Deoxysphingoid bases as plasma markers in diabetes mellitus

Abstract

Background: Sphingoid bases are formed from the precursors L-serine and palmitoyl-CoA-a reaction which is catalyzed by the serine-palmitoyltransferase (SPT). SPT metabolizes, besides palmitoyl-CoA also other acyl-CoAs but shows also variability towards the use of other amino acid substrates. The enzyme is also able to metabolize alanine, which results in the formation of an atypical deoxy-sphingoid base (DSB). This promiscuous activity is greatly increased in the case of the sensory neuropathy HSAN1, and pathologically elevated DSB levels have been identified as the cause of this disease. Clinically, HSAN1 shows a pronounced similarity to the diabetic sensory neuropathy (DSN), which is the most common chronic complication of diabetes mellitus. Since serine and alanine metabolism is functionally linked to carbohydrate metabolism by their precursors 3-phosphoglycerate and pyruvate, we were interested to see whether the levels of certain sphingoid base metabolites are altered in patients with diabetes.

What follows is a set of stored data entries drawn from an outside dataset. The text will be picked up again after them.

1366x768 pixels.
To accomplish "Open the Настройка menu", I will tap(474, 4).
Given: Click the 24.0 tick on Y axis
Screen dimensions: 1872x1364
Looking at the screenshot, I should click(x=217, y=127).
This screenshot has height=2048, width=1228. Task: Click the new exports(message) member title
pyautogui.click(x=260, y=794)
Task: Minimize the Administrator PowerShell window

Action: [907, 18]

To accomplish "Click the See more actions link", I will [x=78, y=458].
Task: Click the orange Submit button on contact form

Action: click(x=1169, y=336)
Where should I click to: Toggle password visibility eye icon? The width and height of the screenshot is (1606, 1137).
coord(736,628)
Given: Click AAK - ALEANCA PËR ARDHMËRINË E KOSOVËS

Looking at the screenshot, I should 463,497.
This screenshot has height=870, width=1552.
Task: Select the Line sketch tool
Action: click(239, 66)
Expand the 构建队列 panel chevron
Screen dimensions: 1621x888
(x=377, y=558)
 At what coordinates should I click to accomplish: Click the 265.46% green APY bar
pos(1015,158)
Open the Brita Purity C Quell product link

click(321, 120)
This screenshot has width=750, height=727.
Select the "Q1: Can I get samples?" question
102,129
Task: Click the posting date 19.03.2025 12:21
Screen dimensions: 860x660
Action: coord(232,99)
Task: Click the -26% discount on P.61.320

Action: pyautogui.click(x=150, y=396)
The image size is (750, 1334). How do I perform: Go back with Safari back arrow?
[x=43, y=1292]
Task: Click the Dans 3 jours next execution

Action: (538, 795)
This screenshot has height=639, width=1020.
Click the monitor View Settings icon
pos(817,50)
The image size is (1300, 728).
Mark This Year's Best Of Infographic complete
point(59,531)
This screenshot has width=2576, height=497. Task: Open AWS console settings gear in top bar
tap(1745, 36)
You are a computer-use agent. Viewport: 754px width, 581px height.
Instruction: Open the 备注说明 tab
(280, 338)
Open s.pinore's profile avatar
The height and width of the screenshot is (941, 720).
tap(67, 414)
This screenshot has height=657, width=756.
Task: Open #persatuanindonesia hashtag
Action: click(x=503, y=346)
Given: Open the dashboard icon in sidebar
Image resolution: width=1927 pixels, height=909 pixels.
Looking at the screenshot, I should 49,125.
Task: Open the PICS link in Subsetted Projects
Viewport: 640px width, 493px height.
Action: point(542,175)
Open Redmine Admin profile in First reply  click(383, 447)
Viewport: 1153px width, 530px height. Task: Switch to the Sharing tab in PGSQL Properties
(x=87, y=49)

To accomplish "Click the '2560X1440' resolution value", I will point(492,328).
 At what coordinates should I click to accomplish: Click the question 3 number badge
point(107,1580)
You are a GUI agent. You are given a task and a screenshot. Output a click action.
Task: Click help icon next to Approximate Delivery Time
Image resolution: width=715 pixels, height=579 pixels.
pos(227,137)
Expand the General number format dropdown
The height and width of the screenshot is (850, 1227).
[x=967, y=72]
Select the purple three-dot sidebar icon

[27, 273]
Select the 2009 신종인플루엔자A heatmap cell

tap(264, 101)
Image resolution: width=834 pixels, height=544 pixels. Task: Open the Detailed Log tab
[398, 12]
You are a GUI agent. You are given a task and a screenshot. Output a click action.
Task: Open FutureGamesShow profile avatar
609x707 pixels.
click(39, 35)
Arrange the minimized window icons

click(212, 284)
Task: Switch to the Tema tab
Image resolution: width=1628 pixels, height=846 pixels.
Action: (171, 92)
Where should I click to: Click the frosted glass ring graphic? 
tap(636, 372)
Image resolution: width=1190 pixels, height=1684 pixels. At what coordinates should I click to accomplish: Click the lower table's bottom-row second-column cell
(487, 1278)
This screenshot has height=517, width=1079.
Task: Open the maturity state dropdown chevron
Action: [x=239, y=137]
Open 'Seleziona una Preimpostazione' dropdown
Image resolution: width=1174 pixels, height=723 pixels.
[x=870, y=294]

Results: In a case-control study we compared plasma sphingoid base levels between healthy and diabetic individuals. DSB levels were higher in the diabetic group whereas C16 and C18 sphingoid bases were not significantly different. Plasma serine, but not alanine levels were lower in the diabetic group. A subsequent lipoprotein fractionation showed that the DSBs are primarily present in the LDL and VLDL fraction.

Conclusion: Our results suggest that DSBs are a novel category of plasma biomarkers in diabetes which reflect functional impairments of carbohydrate metabolism. Furthermore, elevated DSB levels as we see them in diabetic patients might also contribute to the progression of the diabetic sensory neuropathy, the most frequent complication of diabetes.

Figure 1

De-novo sphingolipid synthesis pathway. De-novo ceramide synthesis involves several steps. Serine Palmitoyltransferase (SPT) catalyzes the initial conjugation of palmitoyl-CoA with L-serine to form 3-keto-sphinganine which is subsequently reduced to sphinganine (SA). SA is acetylated by ceramide synthase (CerS) and desaturated by ceramide desaturase (DES) to form ceramide. The degradation pathway starts with the deacetylation of ceramide by ceramidase. The sphingosine (SO) formed is then phosphorylated by SO-Kinase and finally degraded to hexadecenal and phosphoethanolamine by the action of the sphingosine-1-phospate lyase (SO1P-lyase).

Figure 2

A) Boxplot representation of C₁₆, C₁₈ and DSB levels in the control (C) and diabetic (D) cohort. Whereas C₁₆SA, C₁₆SO, C₁₈SA and C₁₈SO were not different between the two groups were doxSA and doxSO levels higher in the diabetic group. (Box represents the upper and lower quartile, whiskers show the 5% and 95% percentile, the horizontal line represents the median) C) Receiver operator curve (ROC) for doxSO D) Area under the curve (AUC) and p-values for all analyzed variables were calculated from a ROC analysis. Most significant parameters are marked (p values were calculated with the null hypothesis (H0) as AUC = 0.5). E) Distribution of the DSB and C16 sphingoid bases in the distinct lipoprotein fractions. Human plasma was separated by a four step density gradient ultracentrifugation. The individual fractions were assayed for cholesterol (not shown), triglycerides (TG; dashed line), doxSA (triangle) doxSO (triangle) and C₁₆SO. Both doxSA and doxSO are only found in the VLDL and LDL but not in the HDL lipoprotein fraction. C₁₆-SO, in contrast, was present in LDL and HDL but not in VLDL. The sum of all fractions was defined as 100% and values are given as a percentage of the total.